The other option of adding it to CI makes it a lot more visible, but it also punishes unrelated PRs that just happen to be opened (or modified) after an upstream tutorial gets changed. That doesn't seem very fair to contributors.
While I appreciate the work you've done in trying to make this more visible, I'm inclined to use permalinks for now and see how it goes. If it turns out that we are having a lot of conflicts, we can revisit your script and try to find a better place to put it.
I'm not the one having to update all those permalinks when (back)porting pages.
So if you're happy/OK with it, so am I.
Edit:
The other option of adding it to CI makes it a lot more visible, but it also punishes unrelated PRs that just happen to be opened (or modified) after an upstream tutorial gets changed.
there are ways for Github CI phases to annotate changesets instead of failing if they detect something.
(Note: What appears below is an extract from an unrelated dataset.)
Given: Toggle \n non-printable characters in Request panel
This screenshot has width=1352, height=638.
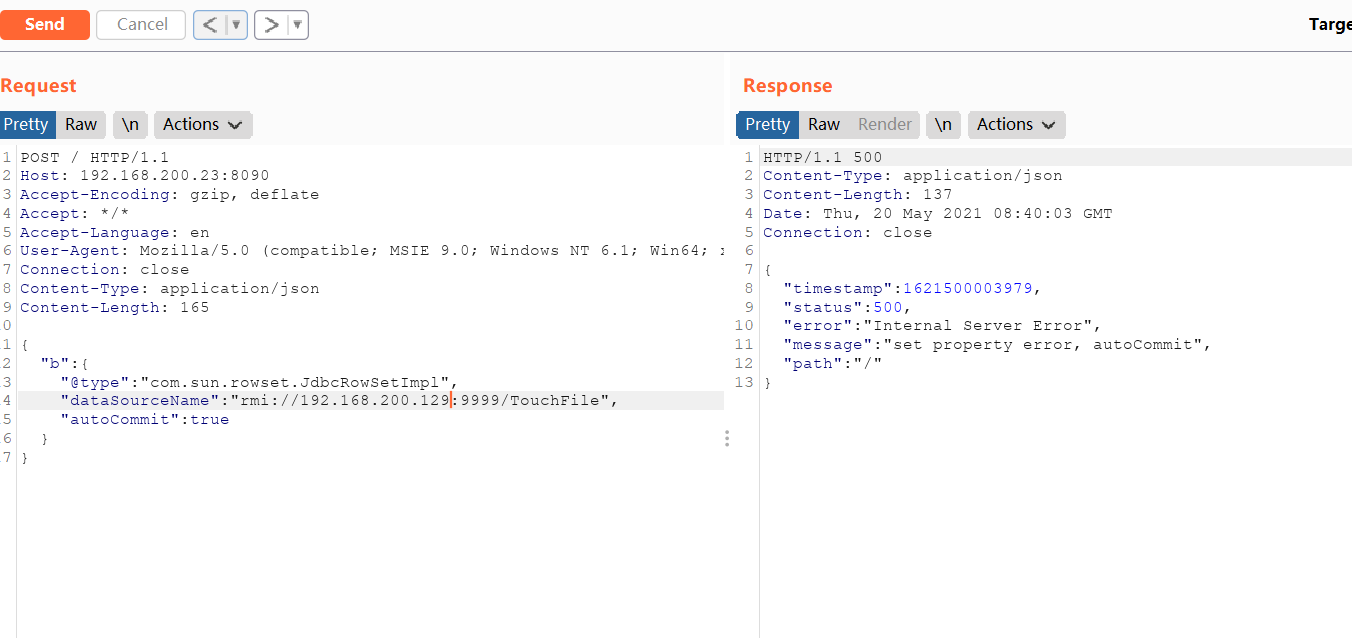Looking at the screenshot, I should [130, 125].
That would not make CI fail, and would be easily dismissible by reviewers.
I've changed the PR to use permalinks everywhere, and converted a few pages to remote-literal-include just to see how it would look.
Something I've noticed is that the sources in (fi) ros2/examples sometimes already diverge from what is included in some of the tutorials right now. A good example is Tutorials/Intermediate/Writing-an-Action-Server-Client/Cpp.rst. The text states something like "an action server requires 6 things" and shows a bit of code (the ctor). However, the sources (rolling branch, here) have 4 more arguments which are not discussed (could also be I'm looking at the wrong file).
This would be something permalinks could help with, as changes upstream don't get reflected here.
Unrelated: there are quite some places where it appears references to existing files in some package(s) are made, but I can't find them, or I'm not looking in the right places.
I'm going to close this, as it doesn't appear this is going to get merged.
Other contributors feel free to pick this up.